TEXT »
=== Section Start ===

Listen to what Dr Emmons says in this book, “Gratitude Works“:
“Groundbreaking research has shown that when people regularly cultivate gratitude, they experience a multitude of psychological, physical, interpersonal, and spiritual benefits.
Here are a few points which summarises what I have learnt from him:
- Gratitude has one of the strongest links to mental health and satisfaction with life of any personality trait—more so than even optimism, hope, or compassion.
- Grateful people experience higher levels of positive emotions such as joy, enthusiasm, love, happiness, and optimism.
- Gratitude as a discipline protects us from the destructive impulses of envy, resentment, greed, and bitterness.
- People who experience gratitude can cope more effectively with everyday stress, show increased resilience in the face of trauma-induced stress, recover more quickly from illness, and enjoy more robust physical health.”
#3: Gratefulness leads to contentment
A grateful person is content with reality.
He doesn’t worry about the things that he doesn’t have control over. He leaves them to Allah’s Qadr (destiny). However, on things that he has control over, such as taking care of his health, managing his time – these things he should utilise fully.
Robert Emmons continues to say that gratitude provides contentment, “All in all, science confirms that the life-giving practice of gratitude broadens our lives by enabling healing of the past, providing contentment in the present, and delivering hope for the future.”
So where does that contentment come from? By being thankful for the situation, despite its difficulties.
Umar Ibn Al-Khattab radiyallahuanhu embodied this behaviour while reacting to calamities. He said,
“If Allah strikes me with calamity, I will thank Allah for four things:
- that the test was not in my deen (my religion)
- the calamity could have been worse
- it is an expiation for my sins
- any loss after losing the Prophet (PBUH) is nothing.“
Gratefulness leads to contentment and contentment leads to peace of mind. Your peace of mind is inevitable if you want to transform your adversity into opportunity.
#4: Gratitude helps us to do good
Being grateful will not only help you to feel better at this challenging time, but it will nudge you to help others too. When you start to count your blessings, you’ll inevitably rush to help those who are less fortunate than you.
And science confirms my opinion on this. Robert says, “Gratitude is important not only because it helps us feel good, but also because it helps us do good. Gratitude heals, energises, and transforms lives in myriad ways consistent with the notion that virtue is its own reward and produces other rewards.”
Our Islamic Scholars mention the same as the contemporary research that becoming aware of one’s blessings actually leads to having more to be grateful about. That, in return, helps us to do good to others.
Now regardless of your situation, you can make a difference in yours and others life. Take a few moments to think about how you can transform this adversity into an opportunity.
So, start with you first. Bring the list of things you always wanted to do – such as memorising the Quran, learning a new language, improving a specific skill etc. Then write out a plan, with how you are going to implement this in the next two to four weeks.
Next, think about how you can have a more significant impact on others? How do you want to help others to make a difference in their lives? Start small but be consistent.
I would like to finish this article with a few points on how practising gratitude helps us to improve our overall life. This is again from the Gratitude Works book:
“Dozens of research studies with diverse participant groups have also revealed that the practice of gratitude leads to the following:
- Increased feelings of energy, alertness, enthusiasm, and vigour
- Success in achieving personal goals
- Better coping with stress
- Bolstered feelings of self-worth and self-confidence
- Generosity and helpfulness
- Improved cardiac health through increases in vagal tone
- Greater sense of purpose and resilience.”

=== Section End ===

AVAILABLE DATA »
=== Section Start ===

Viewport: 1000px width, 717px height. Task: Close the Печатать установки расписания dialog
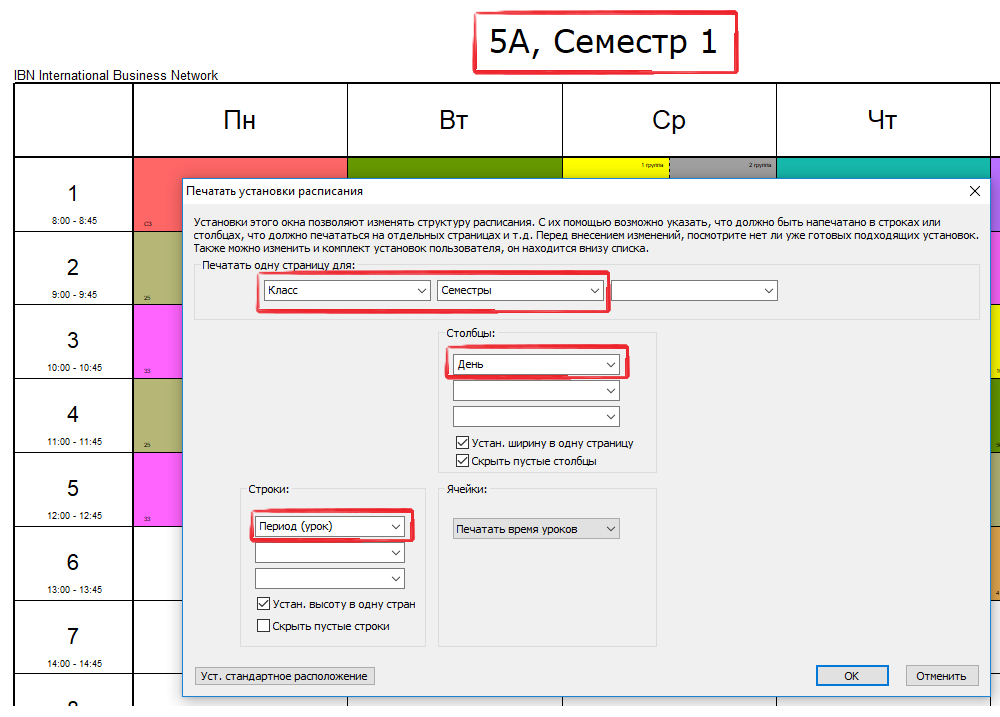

=== Section End ===

TASKS AND EXERCISES »
**a.** In the gratitude text, how many things did Umar Ibn Al-Khattab say he would thank Allah for if struck with calamity?
**b.** Transcribe the gratitude text starting with "Here are a few" and going on through "greed, and bitterness.".
The data has nothing to do with the gratitude text.

ANSWERS BY ITEM »
**a.** Four things.

**b.**
Here are a few points which summarises what I have learnt from him:
- Gratitude has one of the strongest links to mental health and satisfaction with life of any personality trait—more so than even optimism, hope, or compassion.
- Grateful people experience higher levels of positive emotions such as joy, enthusiasm, love, happiness, and optimism.
- Gratitude as a discipline protects us from the destructive impulses of envy, resentment, greed, and bitterness.